-------- QUOTED PASSAGE --------
And not to mention, especially when it comes to photochemistry and beneficial plant compounds, you’re talking about the best food in the world, that you were exposed to as a young person, even if it was only every once in a while. You still have that memory of how amazing that was.
We’re really lucky here in the Northeast. I think many states have their wonderful Edens.
There are places that have not been developed too much, and finding those places and finding someone that can help you safely interact with those places, and as importantly sustainably interact with those places so that we don’t just become another taker.
But we learn how to gather at a time that we can actually help spread as just a simple example of how we sustainably harvest.
As opposed to just being a taker. It’s not complicated, but there aren’t simple rules. You have to learn it for this plant and for this plant and for this one, independently, sometimes. But yah, I totally hear you.
Even though I was not born into a foraging family, all of those same species that you just mentioned were in my childhood.
“A New Path”
Abel: That’s so cool. Well, anyway, we’re out of time, but I would like to recommend your new book, A New Path, to everyone who’s watching and listening to this right now.
It is one of my favorite books that I’ve read this year. I think it’s very much needed. It’s a well balanced book.
Arthur, before we go, could you tell folks where to find you, where to find the book and a little bit more about what you cover in this particular book?
Thanks, yah. I’m easiest to find probably at just arthurhaines.com, my website, and obviously you have to be present on social media to some degree, although I’ll just warn people there are times of the year where our wild food harvest takes priorities, so sometimes I’m slow to respond on social media.
Abel: You gotta go bear hunting sometimes.
Yah. I’ll do my best to get back to people. But what I tried to make a case for in A New Path is that we need a new path, and one that doesn’t ignore our evolutionary history.
One that essentially says, “We’re mammals, we do have biological norms, and despite the fact we come from all over the world, we have remarkable similarities.”
Not necessarily in the amount of carbohydrates versus fat versus protein that we ate. There are differences in different places. But the fact is, is that we consumed all of them from omnivorous sources. It’s just one example.
This was a unifying biological norm that we have, and as I was mentioning before the interview started, it’s not. I don’t mean to make it comprehensive, but I was trying to make it more holistic, so instead of just discussing diet, or diet and movement, I wanted to discuss diet, movement, water, medicine, hormesis, community, nature exposure, primitive skills, and what we used to accomplish with those things, and so on, and so forth.
-------- MATERIAL SHOWN --------
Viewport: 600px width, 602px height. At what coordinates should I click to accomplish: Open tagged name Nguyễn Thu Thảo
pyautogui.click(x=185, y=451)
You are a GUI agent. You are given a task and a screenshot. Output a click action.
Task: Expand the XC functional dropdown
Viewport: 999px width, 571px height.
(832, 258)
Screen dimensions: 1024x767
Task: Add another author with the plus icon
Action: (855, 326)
--------
_STUDY QUESTIONS_
A: In the interview, write out the passage beginning at the words "Even though I" and ending after "well balanced book.", changing "well balanced" to "well rounded".
B: In the interview, why does Arthur say he is sometimes slow to respond on social media? Answer in one to three sentences.

_ANSWERS BELOW_
A:
Even though I was not born into a foraging family, all of those same species that you just mentioned were in my childhood.
“A New Path”
Abel: That’s so cool. Well, anyway, we’re out of time, but I would like to recommend your new book, A New Path, to everyone who’s watching and listening to this right now.
It is one of my favorite books that I’ve read this year. I think it’s very much needed. It’s a well rounded book.

B: At certain times of the year, the wild food harvest takes priority for him, so he can be slow to respond on social media.